## START Items

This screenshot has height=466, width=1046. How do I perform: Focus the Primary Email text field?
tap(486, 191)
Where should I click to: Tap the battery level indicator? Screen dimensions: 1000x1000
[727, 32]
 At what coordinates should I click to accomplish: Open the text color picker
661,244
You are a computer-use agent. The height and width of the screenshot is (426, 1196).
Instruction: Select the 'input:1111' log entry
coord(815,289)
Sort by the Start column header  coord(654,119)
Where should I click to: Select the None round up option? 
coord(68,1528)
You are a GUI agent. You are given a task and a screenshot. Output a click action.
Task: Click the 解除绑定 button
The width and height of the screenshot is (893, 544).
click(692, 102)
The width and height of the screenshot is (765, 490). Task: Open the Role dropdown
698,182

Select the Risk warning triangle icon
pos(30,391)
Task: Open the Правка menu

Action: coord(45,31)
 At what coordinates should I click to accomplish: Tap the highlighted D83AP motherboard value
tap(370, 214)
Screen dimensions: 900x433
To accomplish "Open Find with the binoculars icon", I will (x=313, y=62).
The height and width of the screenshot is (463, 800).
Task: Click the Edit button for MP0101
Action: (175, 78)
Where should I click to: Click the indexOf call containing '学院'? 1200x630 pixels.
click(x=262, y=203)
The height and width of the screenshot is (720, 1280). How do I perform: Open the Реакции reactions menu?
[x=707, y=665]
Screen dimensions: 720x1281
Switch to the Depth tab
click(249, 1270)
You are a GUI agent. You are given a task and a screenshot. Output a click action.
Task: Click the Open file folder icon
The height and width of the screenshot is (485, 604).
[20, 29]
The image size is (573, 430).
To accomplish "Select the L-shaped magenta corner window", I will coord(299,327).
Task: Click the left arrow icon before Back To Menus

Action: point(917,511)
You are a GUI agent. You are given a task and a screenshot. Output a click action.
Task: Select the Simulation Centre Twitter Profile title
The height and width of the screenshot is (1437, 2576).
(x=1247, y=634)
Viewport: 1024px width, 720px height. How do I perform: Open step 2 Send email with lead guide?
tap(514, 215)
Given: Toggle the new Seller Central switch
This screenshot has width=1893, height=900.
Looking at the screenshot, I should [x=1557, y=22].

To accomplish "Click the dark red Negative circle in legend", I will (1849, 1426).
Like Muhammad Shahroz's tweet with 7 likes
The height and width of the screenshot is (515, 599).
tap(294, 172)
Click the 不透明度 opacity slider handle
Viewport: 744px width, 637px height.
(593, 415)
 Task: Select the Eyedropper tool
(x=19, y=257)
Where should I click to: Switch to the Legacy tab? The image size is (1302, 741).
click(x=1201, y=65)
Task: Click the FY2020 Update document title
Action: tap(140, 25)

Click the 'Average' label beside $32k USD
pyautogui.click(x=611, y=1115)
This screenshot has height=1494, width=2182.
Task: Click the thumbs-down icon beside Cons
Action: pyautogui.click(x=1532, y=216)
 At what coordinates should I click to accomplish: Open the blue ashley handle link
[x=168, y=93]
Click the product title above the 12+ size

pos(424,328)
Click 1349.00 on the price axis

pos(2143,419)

## END Items

Copy every line of the listing above word for word.

This screenshot has height=466, width=1046. How do I perform: Focus the Primary Email text field?
tap(486, 191)
Where should I click to: Tap the battery level indicator? Screen dimensions: 1000x1000
[727, 32]
 At what coordinates should I click to accomplish: Open the text color picker
661,244
You are a computer-use agent. The height and width of the screenshot is (426, 1196).
Instruction: Select the 'input:1111' log entry
coord(815,289)
Sort by the Start column header  coord(654,119)
Where should I click to: Select the None round up option? 
coord(68,1528)
You are a GUI agent. You are given a task and a screenshot. Output a click action.
Task: Click the 解除绑定 button
The width and height of the screenshot is (893, 544).
click(692, 102)
The width and height of the screenshot is (765, 490). Task: Open the Role dropdown
698,182

Select the Risk warning triangle icon
pos(30,391)
Task: Open the Правка menu

Action: coord(45,31)
 At what coordinates should I click to accomplish: Tap the highlighted D83AP motherboard value
tap(370, 214)
Screen dimensions: 900x433
To accomplish "Open Find with the binoculars icon", I will (x=313, y=62).
The height and width of the screenshot is (463, 800).
Task: Click the Edit button for MP0101
Action: (175, 78)
Where should I click to: Click the indexOf call containing '学院'? 1200x630 pixels.
click(x=262, y=203)
The height and width of the screenshot is (720, 1280). How do I perform: Open the Реакции reactions menu?
[x=707, y=665]
Screen dimensions: 720x1281
Switch to the Depth tab
click(249, 1270)
You are a GUI agent. You are given a task and a screenshot. Output a click action.
Task: Click the Open file folder icon
The height and width of the screenshot is (485, 604).
[20, 29]
The image size is (573, 430).
To accomplish "Select the L-shaped magenta corner window", I will coord(299,327).
Task: Click the left arrow icon before Back To Menus

Action: point(917,511)
You are a GUI agent. You are given a task and a screenshot. Output a click action.
Task: Select the Simulation Centre Twitter Profile title
The height and width of the screenshot is (1437, 2576).
(x=1247, y=634)
Viewport: 1024px width, 720px height. How do I perform: Open step 2 Send email with lead guide?
tap(514, 215)
Given: Toggle the new Seller Central switch
This screenshot has width=1893, height=900.
Looking at the screenshot, I should [x=1557, y=22].

To accomplish "Click the dark red Negative circle in legend", I will (1849, 1426).
Like Muhammad Shahroz's tweet with 7 likes
The height and width of the screenshot is (515, 599).
tap(294, 172)
Click the 不透明度 opacity slider handle
Viewport: 744px width, 637px height.
(593, 415)
 Task: Select the Eyedropper tool
(x=19, y=257)
Where should I click to: Switch to the Legacy tab? The image size is (1302, 741).
click(x=1201, y=65)
Task: Click the FY2020 Update document title
Action: tap(140, 25)

Click the 'Average' label beside $32k USD
pyautogui.click(x=611, y=1115)
This screenshot has height=1494, width=2182.
Task: Click the thumbs-down icon beside Cons
Action: pyautogui.click(x=1532, y=216)
 At what coordinates should I click to accomplish: Open the blue ashley handle link
[x=168, y=93]
Click the product title above the 12+ size

pos(424,328)
Click 1349.00 on the price axis

pos(2143,419)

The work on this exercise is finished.